Association of Illustrators
- Abbreviation: AOI
- Founded: 1973; 53 years ago
- Headquarters: London, WC2
- Location: United Kingdom;
- Members: 1,800
- Website: www.theaoi.com

= Association of Illustrators =

The Association of Illustrators (AOI) is a British trade association for illustration, to advance and protect illustrators' rights. It was established in the United Kingdom in 1973. Its founders included Rufus Segar. Male (2014) opined that it "is now the leading organisation in the UK for the advancement and protection of illustrators' rights."

==Overview==
The AOI promotes and encourages commercial and ethical standards within the industry, to improve the standing of illustration as a profession. It actively campaigns to maintain and protect the rights of its members, through the Pro-Action Campaign and Liaison Group, the British Copyright Council, the Creators' Rights Alliance and the European Illustrators Forum.

With over 1,800 members, including freelance illustrators, agents, students, colleges and commissioners, the AOI provides support, advice and education to members of the industry worldwide, at every stage of their career.

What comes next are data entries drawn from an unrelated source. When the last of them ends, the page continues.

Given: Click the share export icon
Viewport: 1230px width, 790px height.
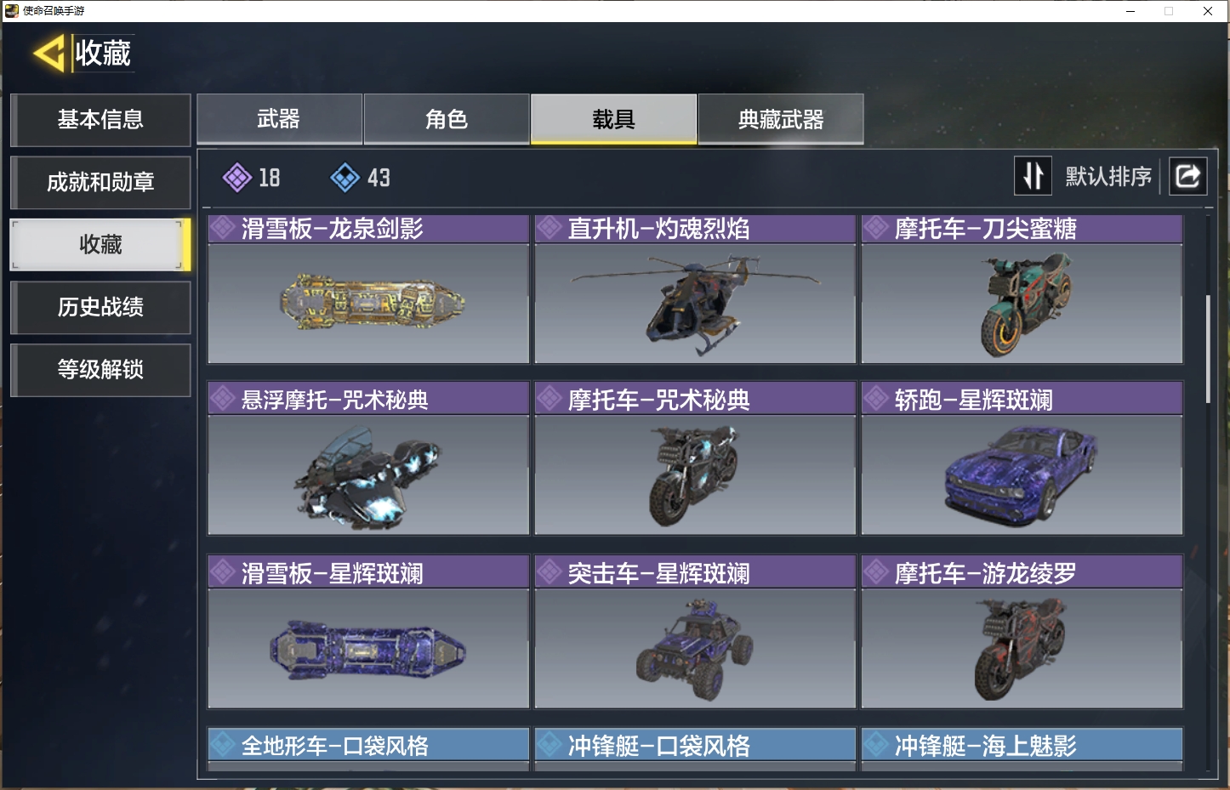Looking at the screenshot, I should [1187, 176].
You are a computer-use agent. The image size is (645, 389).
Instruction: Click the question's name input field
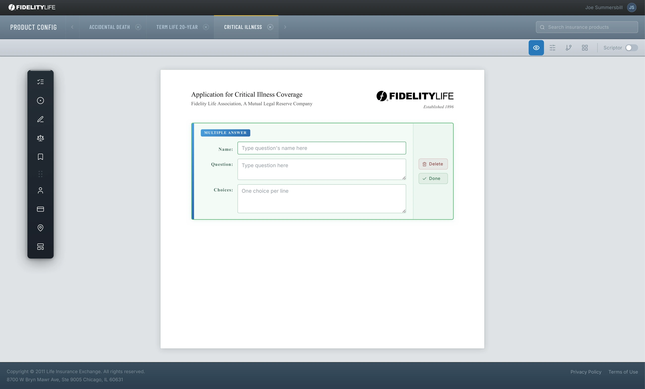click(x=321, y=148)
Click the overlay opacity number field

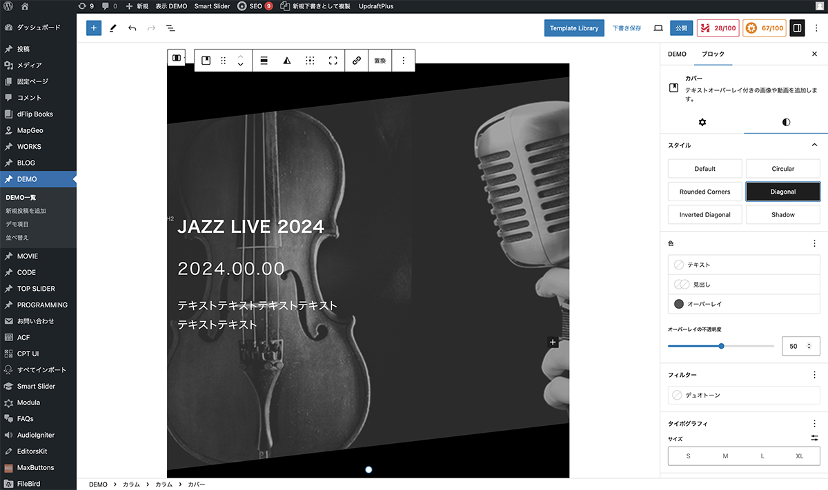(x=795, y=346)
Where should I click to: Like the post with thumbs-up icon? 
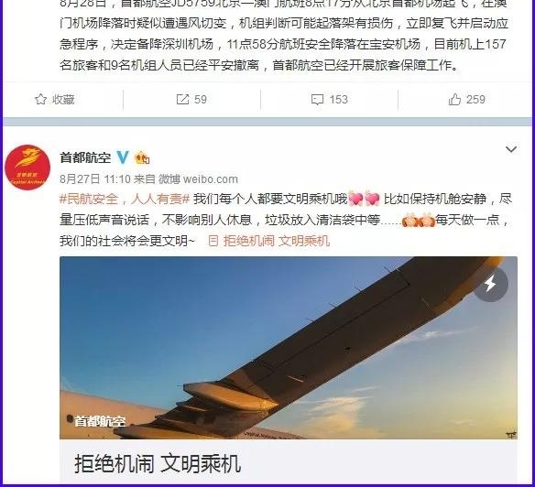click(454, 99)
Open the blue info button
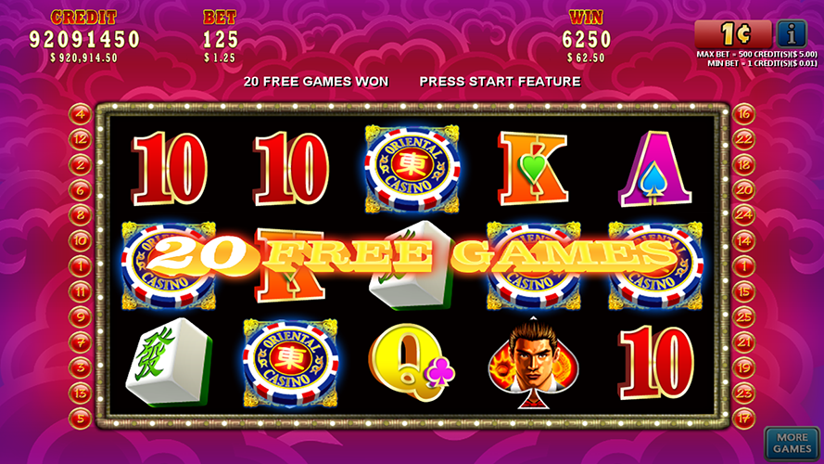 (791, 34)
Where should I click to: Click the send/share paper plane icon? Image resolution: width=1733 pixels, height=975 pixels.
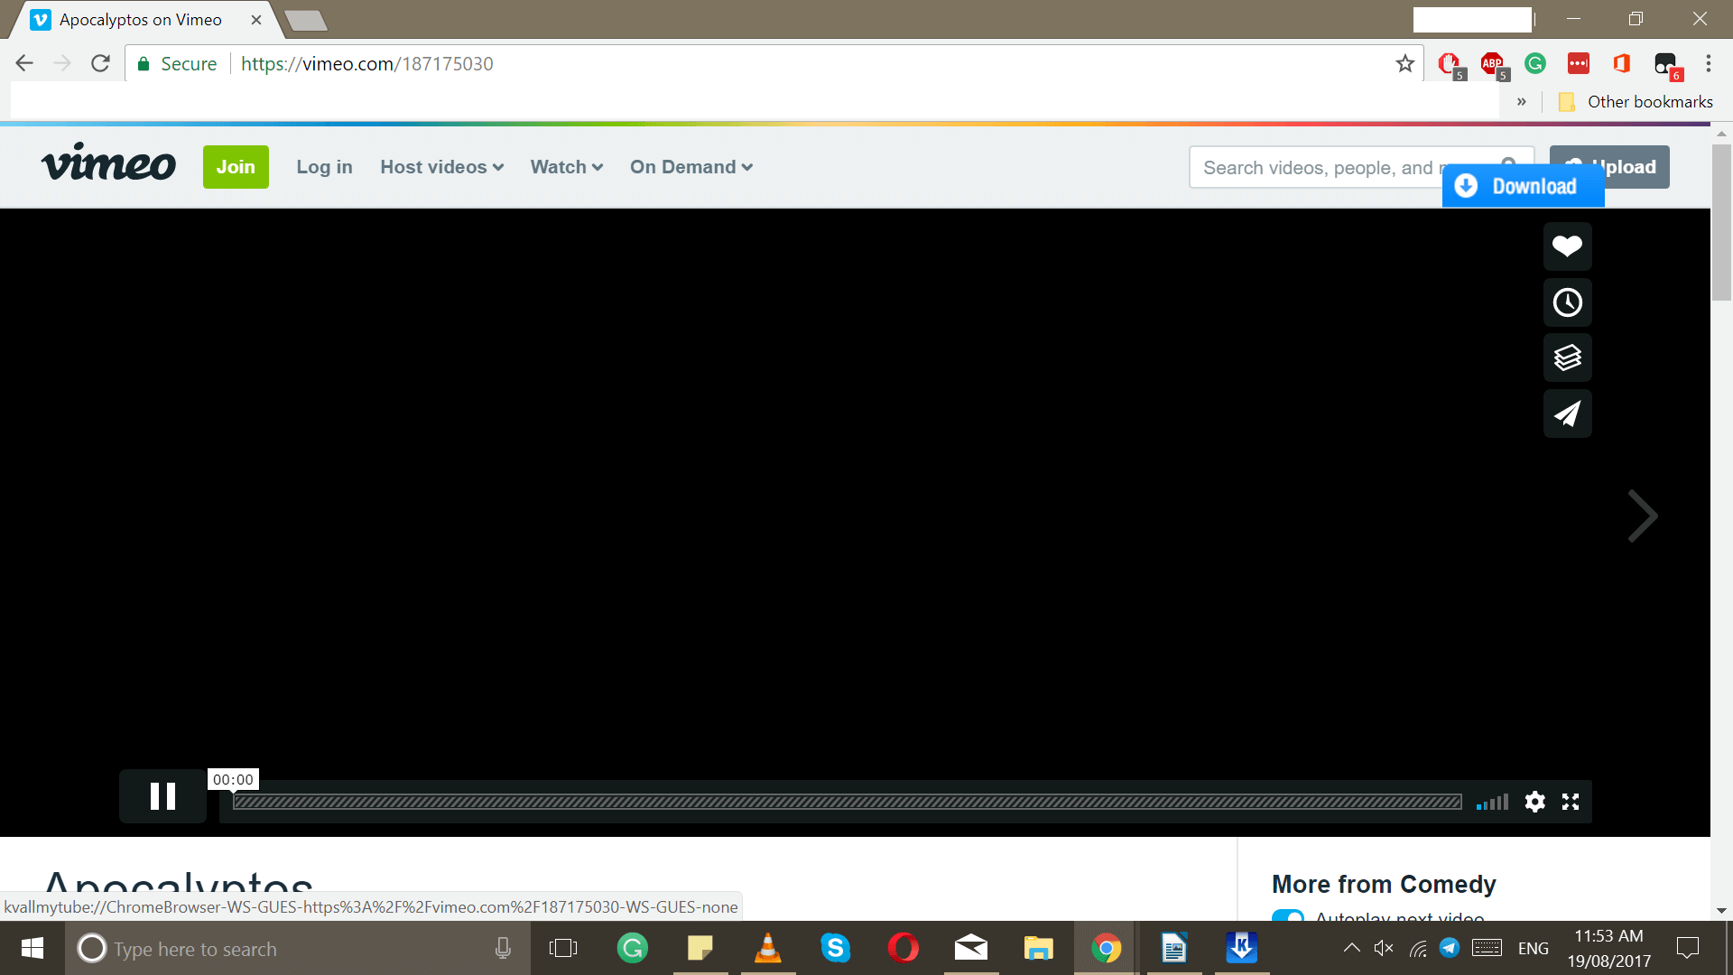tap(1566, 413)
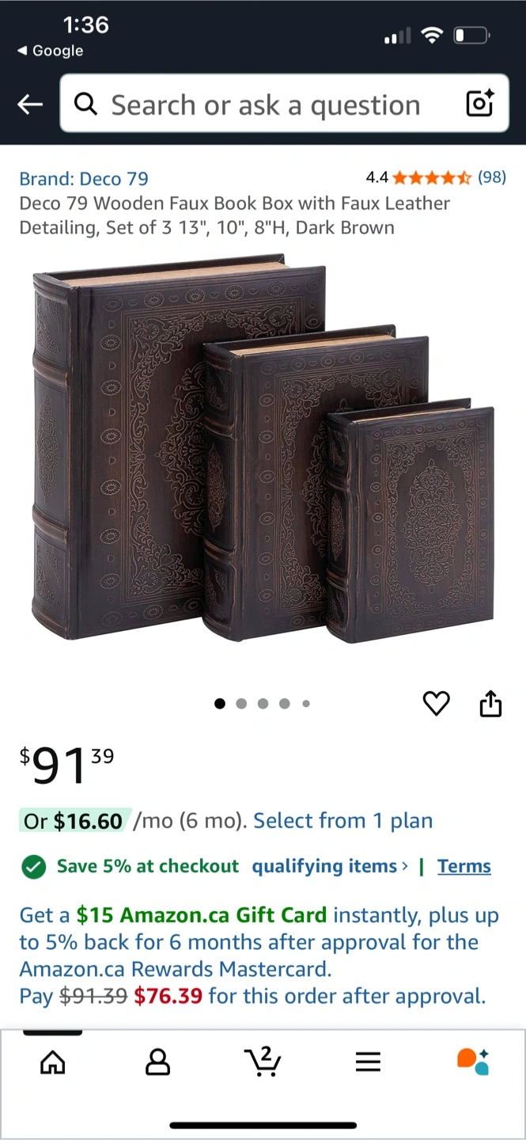The height and width of the screenshot is (1140, 526).
Task: Expand qualifying items chevron link
Action: [330, 866]
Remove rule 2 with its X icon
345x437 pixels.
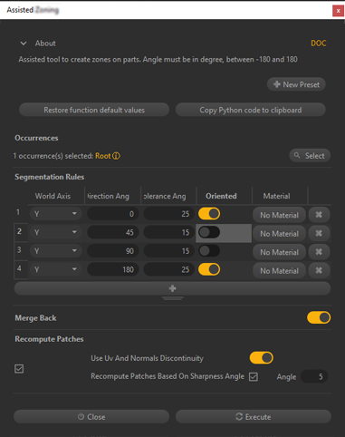point(319,233)
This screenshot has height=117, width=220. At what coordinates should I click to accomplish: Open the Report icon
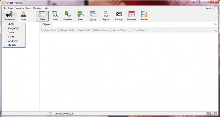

Notable illustrators among its patrons include Ralph Steadman, Sir Quentin Blake, Shirley Hughes and Raymond Briggs. Blake opined: "The AOI is more relevant than ever to the advancement of students, illustrators and illustration."

== History ==
- 1976 - Launch of AOI's annual exhibition of British illustration, and its linked publication Images
- 1989 - Publication of Rights by AOI, to help illustrators with legal issues such as contracts and copyright
- 2002 - Launch of the AOI as a general resource for both commissioners and illustrators.